Call me a super nerd, but there isn’t much in the literature world that perks my excitement like a story that involves a dragon and a kingdom under turmoil. By the hands of a newly published author, this tale does not disappoint.

What makes the fantasy genre so appealing is the space of freedom an author has to create his or her own world from the ground up. They can conjure entire kingdoms from thin air and unheard-of creatures of horrifying measure. But in “Foreordained,” it may be the first time fantasy-lovers encounter a world where people worship a dragon.

Unlike other stories where dragons are greatly feared or made out to be demonic creatures of destruction, I read about a dragon deity who protected this realm of humans, and I loved it. If I joined any religion, that religion would definitely have to worship a dragon.

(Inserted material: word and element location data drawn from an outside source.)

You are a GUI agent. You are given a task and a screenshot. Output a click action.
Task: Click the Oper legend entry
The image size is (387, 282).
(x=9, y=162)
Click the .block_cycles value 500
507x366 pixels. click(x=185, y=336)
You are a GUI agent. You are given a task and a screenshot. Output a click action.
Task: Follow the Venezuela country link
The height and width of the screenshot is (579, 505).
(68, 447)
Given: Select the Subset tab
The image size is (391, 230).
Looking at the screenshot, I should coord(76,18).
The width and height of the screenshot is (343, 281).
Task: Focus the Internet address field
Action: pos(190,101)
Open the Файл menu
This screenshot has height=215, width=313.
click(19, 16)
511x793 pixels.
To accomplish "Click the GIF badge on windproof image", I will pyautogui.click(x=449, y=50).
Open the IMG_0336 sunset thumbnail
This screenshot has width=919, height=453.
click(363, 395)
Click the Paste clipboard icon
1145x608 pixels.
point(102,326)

Hall introduced me to a kingdom unlike any I’ve read in a book. The kingdom of Nezmyth has undergone tremendous turmoil and has suffered under the rule of King Barnabas. People have succumbed to severe poverty, and nature itself has ceased to grow green and vibrant.

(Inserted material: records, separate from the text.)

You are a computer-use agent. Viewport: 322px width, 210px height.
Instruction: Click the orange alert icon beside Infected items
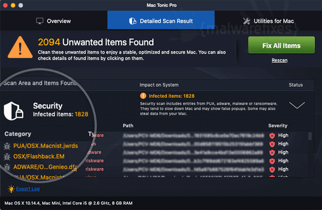pos(143,96)
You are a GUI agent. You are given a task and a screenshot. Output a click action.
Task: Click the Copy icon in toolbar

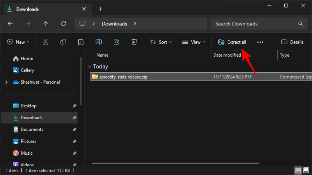click(x=63, y=42)
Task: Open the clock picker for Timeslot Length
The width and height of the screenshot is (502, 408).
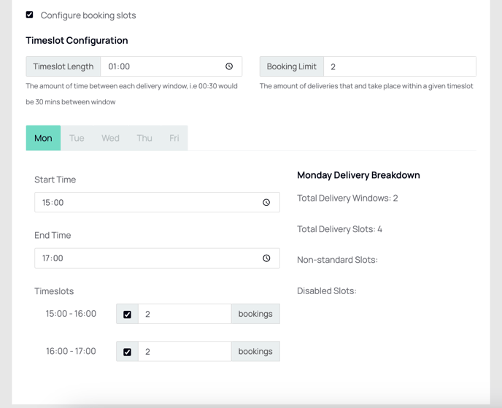Action: (x=229, y=66)
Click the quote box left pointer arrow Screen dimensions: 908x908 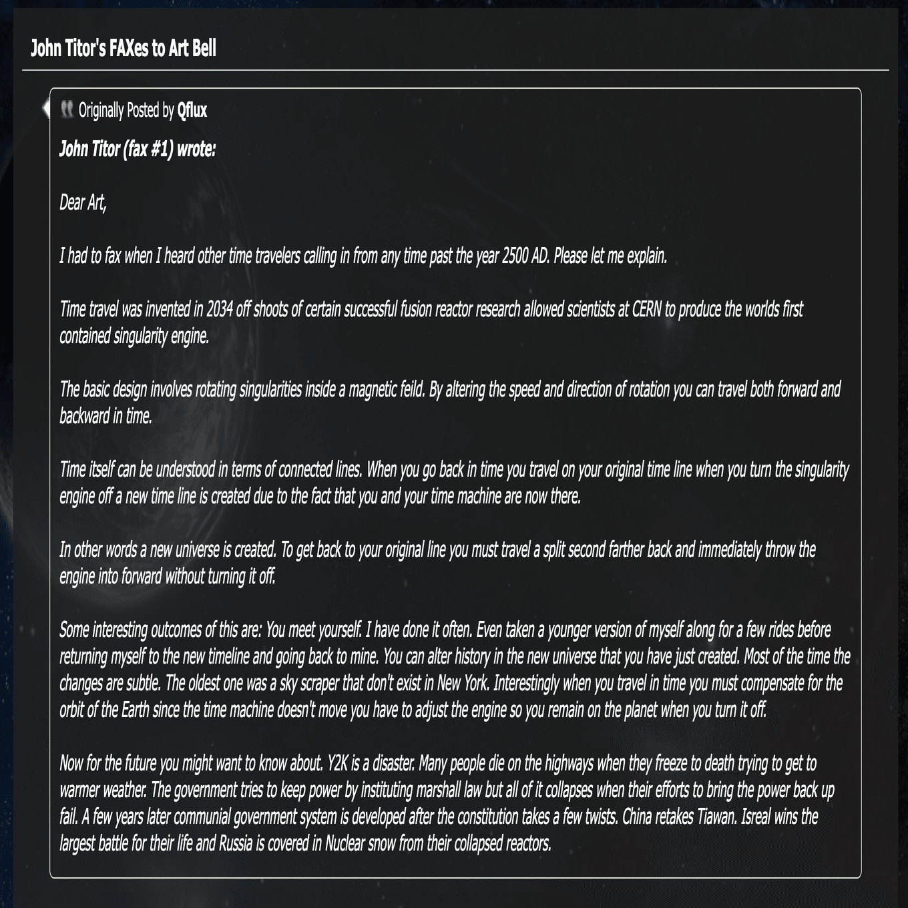point(45,108)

The Sacred Dragon oversees all that happens in Nezmyth, including watching over a young boy who goes by the name of Jason, son of Tomm the printer. Jason’s destiny has been laid out for him by the will of the Sacred Dragon when he was only 12 years old. His parents bravely kept it secret for fear King Barnabas would come for their son’s head.

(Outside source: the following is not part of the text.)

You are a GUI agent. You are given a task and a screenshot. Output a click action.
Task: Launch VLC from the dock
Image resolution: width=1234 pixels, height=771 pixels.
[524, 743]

Jason is the kind of young character I personally relate to most in this book. He is humble and seriously doubts himself in his capability to bring hope back to the land. 

A bewitching story will always draw a distinct line between the forces of good and evil. In “Foreordained,” the stage is set for the reader to draw apart what’s good and evil while growing attached to the bad guy. I certainly did. King Barnabas isn’t the kind of villain who gets on my nerves and has no real purpose to his evil deeds. Instead, he has a malicious power complex most evidently shown in the way he torments Jason.

King Barnabas makes an oath to prevent Jason’s ascension to the throne. It comes off as borderline cowardice when the king tells Jason of his plan to relentlessly test the boy’s worthiness to rule the throne. Perhaps it’s a way of mentally torturing the boy, but after Jason witnesses King Barnabas behead one of his guards in cold blood, his moment of retaliation is my favorite moment in the whole book.

“A week ago, I didn’t want to be king,” Jason said. “I didn’t understand why I had to be the one to take the throne. But I think I’m starting to.”

From then on, I turned the pages with chills on my arms wondering how Jason would prove King Barnabas and himself wrong.

When writing a story like this, the magic is in the details. Hall gives off an almost George R.R. Martin-esque style of writing. Every angle of light and drop of sweat is illustrated on the page with intimately descriptive language. An encounter with one of the king’s assassins, which would only feel like moments to Jason, throws the reader right into the action with paragraphs containing intense imagery. You can feel the aching thud every time Jason is thrown to the ground or the burst of energy when an enemy charges at him.

Nothing compares to the scene where King Barnabas reveals he’s been meddling with ancient dark magic. He traps Jason in a nightmare vision using only the reflection in a water basin. Jason experiences hell 10 times over as King Barnabas cascades his mind with images of death and destruction — making blood burst out of his body and breaking all of his bones. Of course, all of it is just an illusion cast by an evil spell. It was the most terrifying scene I’ve ever read.

Hall’s greatest achievement is bringing to light the power that makes us good or evil. For a newly published author, Hall beats out any disposition readers may have while opening up a fantasy book with “Foreordained.” Readers will easily satisfy all of their mystical kingdom, godly dragon and usurped king cravings in this paperback tale.